21 octobre 2016
Une situation exagérée selon le citoyen arrêté
Par: Denis Bélanger
Le citoyen arrêté en juin opère la cidrerie Le Domaine de Cavel sur le chemin de la Montagne.

Le citoyen arrêté en juin opère la cidrerie Le Domaine de Cavel sur le chemin de la Montagne.

Un document de la cour nous en apprend un peu plus sur les circonstances qui ont mené à l’arrestation le 28 juin de Sébastien de Cavel pour avoir supposément tenu des propos menaçants à l’endroit d’un employé municipal.

C’est le directeur du Service de l’aménagement du territoire et de l’environnement, Bernard Morel, qui aurait logé la plainte criminelle contre M. de Cavel. Toutefois, ce n’est pas M. Morel qui a entendu lesdits propos, mais bien l’urbaniste de la Ville, François Therriault.
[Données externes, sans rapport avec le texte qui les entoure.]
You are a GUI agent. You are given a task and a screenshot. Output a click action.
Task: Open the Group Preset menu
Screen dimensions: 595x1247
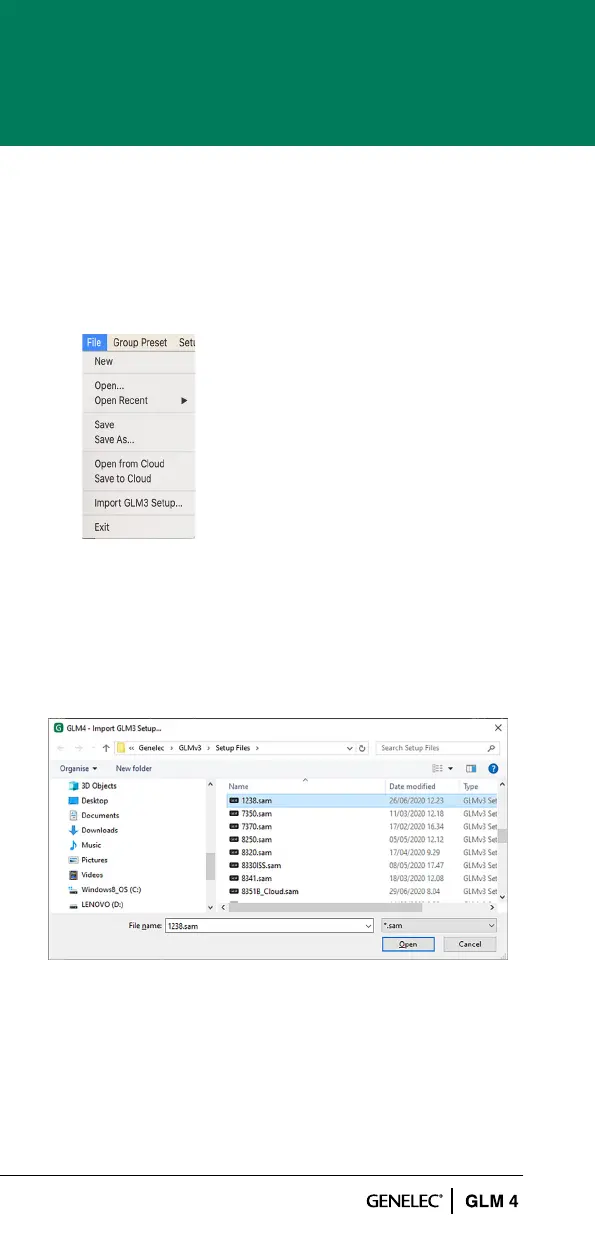[x=139, y=343]
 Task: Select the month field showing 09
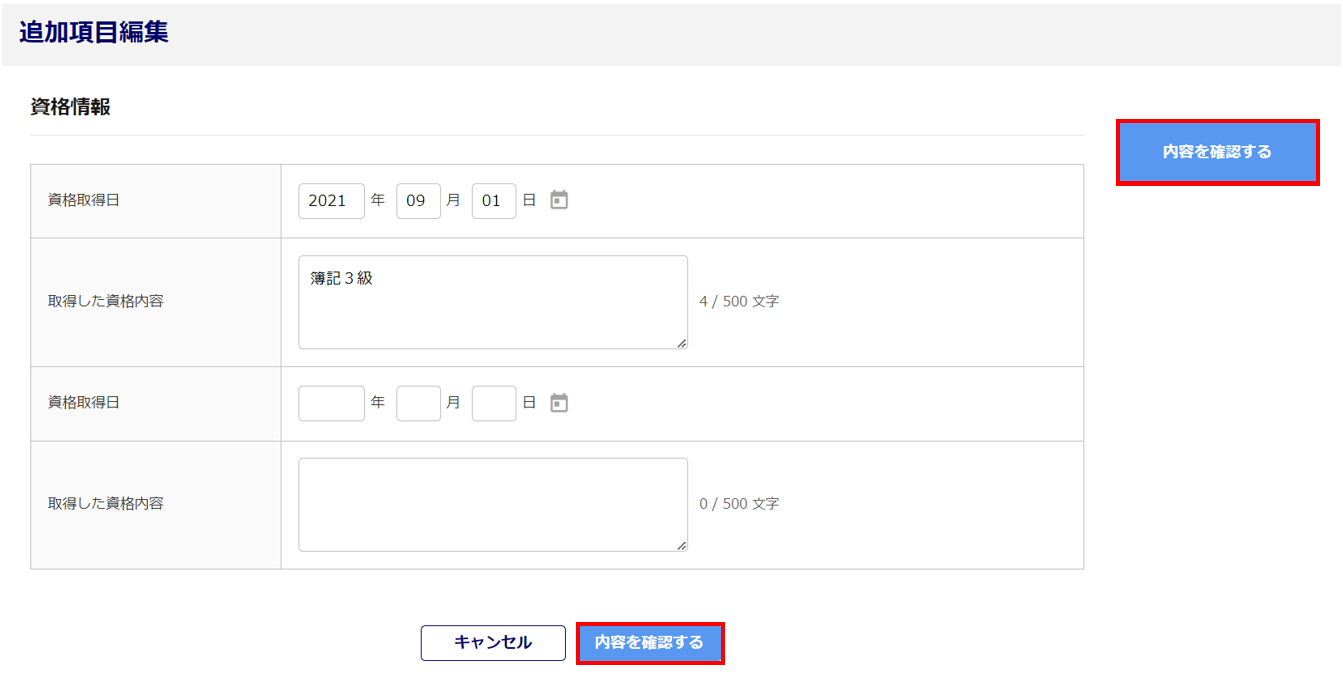[418, 201]
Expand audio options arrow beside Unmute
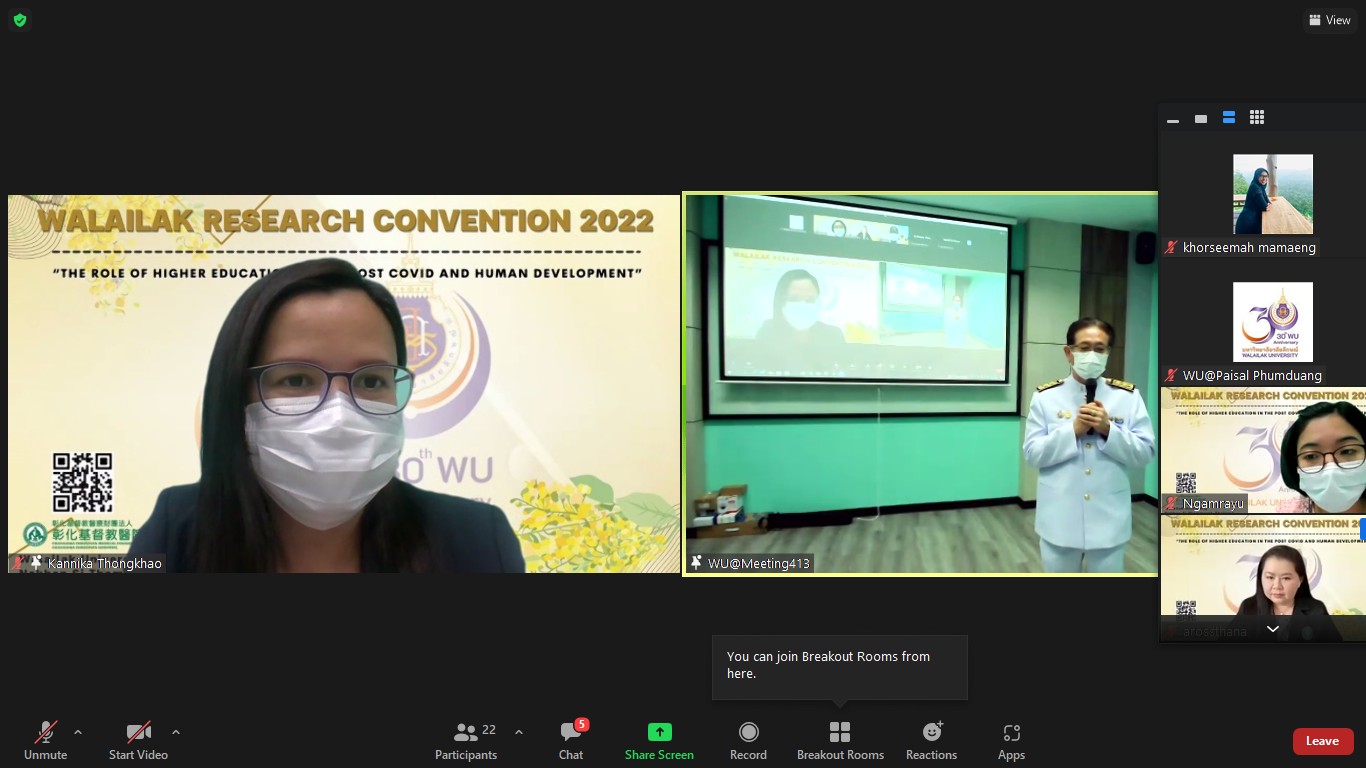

La conversation menaçante entre l’urbaniste et le citoyen se serait tenue une semaine avant l’arrestation de M. de Cavel. Ce dernier considérait pourtant M. Therriault comme un ami. Deux témoins, des enregistrements vidéo et des échanges de courriels démontreraient toutefois que le citoyen ne s’était pas montré menaçant.

Notons qu’avant l’arrestation du citoyen, qui opère la cidrerie Le Domaine de Cavel sur le chemin de la Montagne, il y existait déjà un litige au civil entre les deux parties. Selon un document déposé dans le cadre de la poursuite civile, ni les policiers ni l’avocat de la municipalité n’avaient obtenu la version des faits de M. Therriault avant l’arrestation de son client.

«M. Therriault était apparemment et étrangement introuvable la journée du 28 juin», lit-on dans le document. La Ville de Mont-Saint-Hilaire, ainsi que MM. Morel et Therriault, n’ont pas voulu commenter ce dossier.

Le dossier au criminel suivra pour sa part son cours le 21 novembre au palais de justice de Saint-Hyacinthe. Rappelons qu’en raison de son arrestation, Sébastien de Cavel ne peut se trouver à moins de 100 mètres de l’hôtel de ville. Joint par L’Œil Régional, M. de Cavel réfute toujours les allégations et estime que la situation a été exagérée. Il note aussi une certaine incohérence dans ses conditions alors que les employés de la municipalité peuvent pourtant venir chez lui.

Un litige qui date

La municipalité a déposé une poursuite au civil en 2015 sous prétexte que plusieurs bâtiments de la propriété de M. de Cavel ne respectaient pas la réglementation municipale: installations septiques non conformes, travaux sans autorisation et non-respect de distance sont notamment reprochés. Les correctifs imposés par la municipalité entraîneraient la démolition du bâtiment dans lequel vit le pomiculteur.

Un accord de principe verbal est intervenu entre les deux parties le 12 mai et M. de Cavel a remis conséquemment les plans d’architectures le 10 juin pour ses nombreux bâtiments. Toutefois, cela se passait avant l’arrestation de Sébastien de Cavel.

À la séance publique du conseil municipal du mois d’octobre, les élus ont adopté la résolution pour donner le feu vert aux avocats de la Ville d’enclencher les procédures judiciaires dans ce dossier.

De son côté, Sébastien de Cavel indique être victime d’acharnement de la part de Bernard Morel et que tout ce dossier lui a coûté déjà une fortune en frais d’avocat.  La municipalité n’a pas voulu non plus répliquer à cette affirmation.